In early 2011 Mr Smith called me about an unrelated tax issue and the setting up of a limited company. His new position from 2009 had not turned out as expected so he was going it alone. As I am affiliated to a firm of accountants I referred him to one of my accountancy colleagues who was able to help him set up his limited company.
This is a real life case study. Names and some other details have been changed to protect confidentiality.
After Mr Smith had set up his limited company I sent him an email but this time it was not related to an 'annual review' it was
related to cashflow planning that I had really got to grips with over the preceding six months. This is what I sent: "Good to talk to you again. As mentioned we could look at your (whole family) cash flow and lifestyle planning that brings together all of your finances so you can see how these might look now and in the future (at anytime) based on aims and objectives. This process is a really good way of factoring in lifestyle goals vs. finances and assessing if you like what you see for the future. We can model almost any scenario so you can see how you might want to plan for the future."

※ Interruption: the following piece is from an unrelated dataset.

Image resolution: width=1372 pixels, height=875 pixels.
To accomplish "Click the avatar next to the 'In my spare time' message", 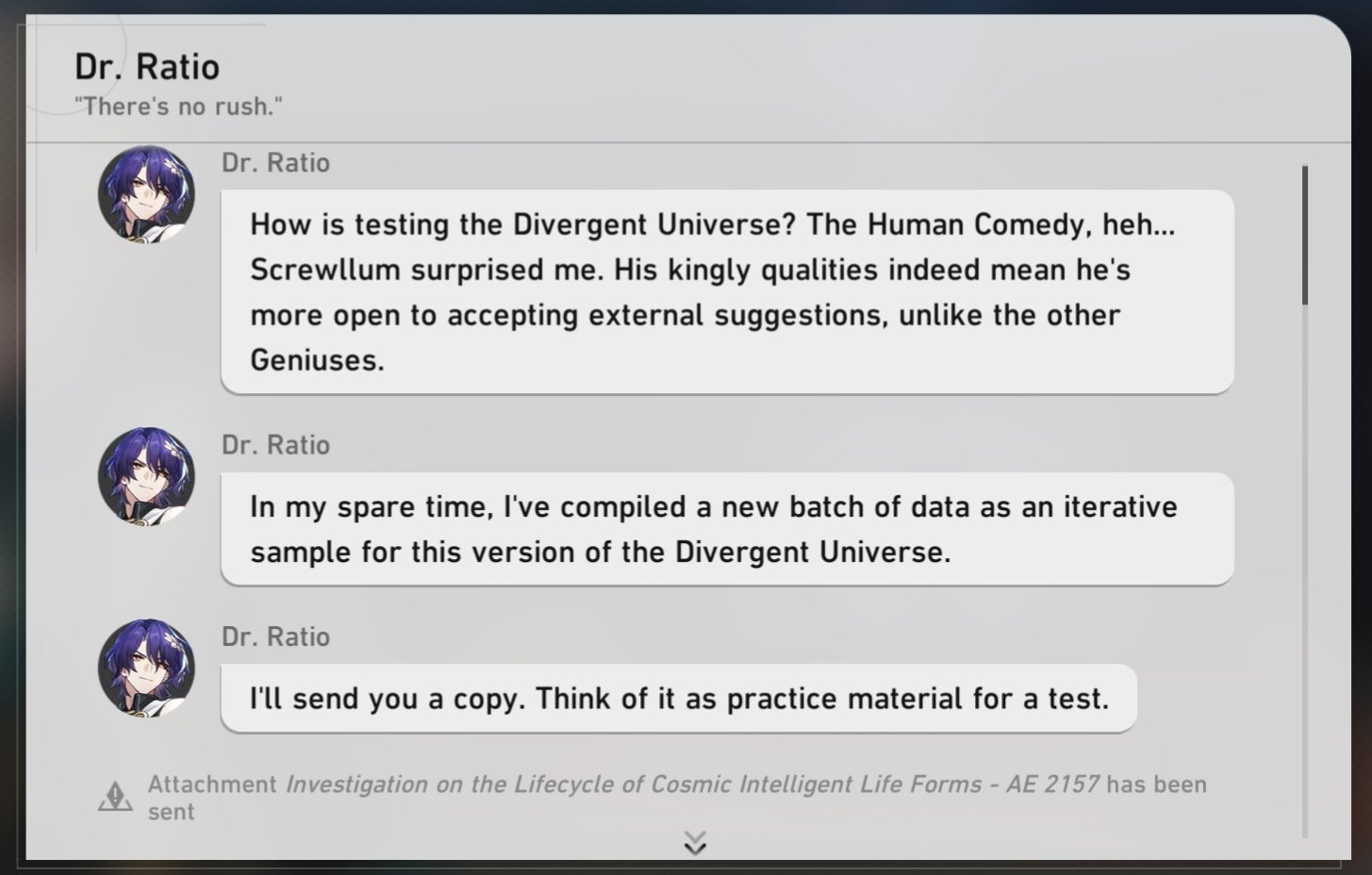I will pyautogui.click(x=146, y=476).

A few weeks later Mrs Smith emailed me back:
"Many thanks for your email, it was very good timing actually as we have a few things that we would like to discuss with you!"
It was very interesting for me to see that Mrs Smith had replied to my email and not Mr Smith. There had to be a good reason for this. Prior to our meeting I sent Mr & Mrs Smith an expenditure questionnaire covering expenditure and lifestyle. I also asked them the following questions:
- What do you really want your finances, assets, income etc to do for you?
- What income do you need to do all the things you want to do now and in the future?
- What aims and specific goals do you have? – both personal or finance related.
- What is your one, major, overriding financial concern for the future?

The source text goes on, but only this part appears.